> Record extracts:
%%

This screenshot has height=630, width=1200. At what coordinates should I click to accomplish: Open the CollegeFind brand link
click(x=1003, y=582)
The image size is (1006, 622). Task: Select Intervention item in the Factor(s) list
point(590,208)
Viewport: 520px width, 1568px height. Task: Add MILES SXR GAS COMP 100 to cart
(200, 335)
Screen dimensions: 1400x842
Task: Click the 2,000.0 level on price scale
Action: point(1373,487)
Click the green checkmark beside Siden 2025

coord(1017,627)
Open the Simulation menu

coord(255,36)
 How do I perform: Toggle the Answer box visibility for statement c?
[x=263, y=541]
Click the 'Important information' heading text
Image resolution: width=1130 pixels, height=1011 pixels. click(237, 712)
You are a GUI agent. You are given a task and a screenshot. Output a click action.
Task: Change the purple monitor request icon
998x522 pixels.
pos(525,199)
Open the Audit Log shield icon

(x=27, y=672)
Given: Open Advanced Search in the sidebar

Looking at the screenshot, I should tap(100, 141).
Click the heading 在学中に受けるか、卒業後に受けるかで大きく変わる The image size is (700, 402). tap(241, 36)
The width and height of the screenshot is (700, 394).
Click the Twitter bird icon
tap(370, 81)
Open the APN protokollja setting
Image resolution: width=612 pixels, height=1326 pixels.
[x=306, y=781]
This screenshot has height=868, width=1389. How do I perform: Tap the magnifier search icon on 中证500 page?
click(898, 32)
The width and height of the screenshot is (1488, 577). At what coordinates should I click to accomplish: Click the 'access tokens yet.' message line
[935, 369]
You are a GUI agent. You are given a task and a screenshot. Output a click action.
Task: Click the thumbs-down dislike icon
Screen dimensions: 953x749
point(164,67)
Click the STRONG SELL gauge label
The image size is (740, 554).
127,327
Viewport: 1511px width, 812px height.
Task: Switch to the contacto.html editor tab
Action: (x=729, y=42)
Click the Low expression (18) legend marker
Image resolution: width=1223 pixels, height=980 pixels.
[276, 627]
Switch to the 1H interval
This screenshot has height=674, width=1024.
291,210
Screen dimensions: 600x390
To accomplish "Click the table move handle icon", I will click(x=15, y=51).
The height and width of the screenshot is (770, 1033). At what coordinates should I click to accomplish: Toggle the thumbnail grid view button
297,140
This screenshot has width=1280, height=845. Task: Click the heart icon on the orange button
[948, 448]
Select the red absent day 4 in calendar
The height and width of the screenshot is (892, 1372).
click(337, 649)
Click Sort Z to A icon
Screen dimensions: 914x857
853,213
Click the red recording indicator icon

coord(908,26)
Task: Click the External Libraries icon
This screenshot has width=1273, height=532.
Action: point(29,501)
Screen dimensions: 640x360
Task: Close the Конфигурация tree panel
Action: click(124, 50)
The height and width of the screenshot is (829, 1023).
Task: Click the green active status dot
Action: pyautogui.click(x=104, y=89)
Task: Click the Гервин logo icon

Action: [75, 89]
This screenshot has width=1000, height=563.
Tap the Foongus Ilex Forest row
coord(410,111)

%%

> To be done: Rewrite the listing above as a Markdown table with the columns "No." and "Text". Give each nonblank line its own row and leave out blank lines.

> Reply to the task:
| No. | Text |
|---|---|
| 1 | This screenshot has height=630, width=1200. At what coordinates should I click to accomplish: Open the CollegeFind brand link |
| 2 | click(x=1003, y=582) |
| 3 | The image size is (1006, 622). Task: Select Intervention item in the Factor(s) list |
| 4 | point(590,208) |
| 5 | Viewport: 520px width, 1568px height. Task: Add MILES SXR GAS COMP 100 to cart |
| 6 | (200, 335) |
| 7 | Screen dimensions: 1400x842 |
| 8 | Task: Click the 2,000.0 level on price scale |
| 9 | Action: point(1373,487) |
| 10 | Click the green checkmark beside Siden 2025 |
| 11 | coord(1017,627) |
| 12 | Open the Simulation menu |
| 13 | coord(255,36) |
| 14 |  How do I perform: Toggle the Answer box visibility for statement c? |
| 15 | [x=263, y=541] |
| 16 | Click the 'Important information' heading text |
| 17 | Image resolution: width=1130 pixels, height=1011 pixels. click(237, 712) |
| 18 | You are a GUI agent. You are given a task and a screenshot. Output a click action. |
| 19 | Task: Change the purple monitor request icon |
| 20 | 998x522 pixels. |
| 21 | pos(525,199) |
| 22 | Open the Audit Log shield icon |
| 23 | (x=27, y=672) |
| 24 | Given: Open Advanced Search in the sidebar |
| 25 | Looking at the screenshot, I should tap(100, 141). |
| 26 | Click the heading 在学中に受けるか、卒業後に受けるかで大きく変わる The image size is (700, 402). tap(241, 36) |
| 27 | The width and height of the screenshot is (700, 394). |
| 28 | Click the Twitter bird icon |
| 29 | tap(370, 81) |
| 30 | Open the APN protokollja setting |
| 31 | Image resolution: width=612 pixels, height=1326 pixels. |
| 32 | [x=306, y=781] |
| 33 | This screenshot has height=868, width=1389. How do I perform: Tap the magnifier search icon on 中证500 page? |
| 34 | click(898, 32) |
| 35 | The width and height of the screenshot is (1488, 577). At what coordinates should I click to accomplish: Click the 'access tokens yet.' message line |
| 36 | [935, 369] |
| 37 | You are a GUI agent. You are given a task and a screenshot. Output a click action. |
| 38 | Task: Click the thumbs-down dislike icon |
| 39 | Screen dimensions: 953x749 |
| 40 | point(164,67) |
| 41 | Click the STRONG SELL gauge label |
| 42 | The image size is (740, 554). |
| 43 | 127,327 |
| 44 | Viewport: 1511px width, 812px height. |
| 45 | Task: Switch to the contacto.html editor tab |
| 46 | Action: (x=729, y=42) |
| 47 | Click the Low expression (18) legend marker |
| 48 | Image resolution: width=1223 pixels, height=980 pixels. |
| 49 | [276, 627] |
| 50 | Switch to the 1H interval |
| 51 | This screenshot has height=674, width=1024. |
| 52 | 291,210 |
| 53 | Screen dimensions: 600x390 |
| 54 | To accomplish "Click the table move handle icon", I will click(x=15, y=51). |
| 55 | The height and width of the screenshot is (770, 1033). At what coordinates should I click to accomplish: Toggle the thumbnail grid view button |
| 56 | 297,140 |
| 57 | This screenshot has width=1280, height=845. Task: Click the heart icon on the orange button |
| 58 | [948, 448] |
| 59 | Select the red absent day 4 in calendar |
| 60 | The height and width of the screenshot is (892, 1372). |
| 61 | click(337, 649) |
| 62 | Click Sort Z to A icon |
| 63 | Screen dimensions: 914x857 |
| 64 | 853,213 |
| 65 | Click the red recording indicator icon |
| 66 | coord(908,26) |
| 67 | Task: Click the External Libraries icon |
| 68 | This screenshot has width=1273, height=532. |
| 69 | Action: point(29,501) |
| 70 | Screen dimensions: 640x360 |
| 71 | Task: Close the Конфигурация tree panel |
| 72 | Action: click(124, 50) |
| 73 | The height and width of the screenshot is (829, 1023). |
| 74 | Task: Click the green active status dot |
| 75 | Action: pyautogui.click(x=104, y=89) |
| 76 | Task: Click the Гервин logo icon |
| 77 | Action: [75, 89] |
| 78 | This screenshot has width=1000, height=563. |
| 79 | Tap the Foongus Ilex Forest row |
| 80 | coord(410,111) |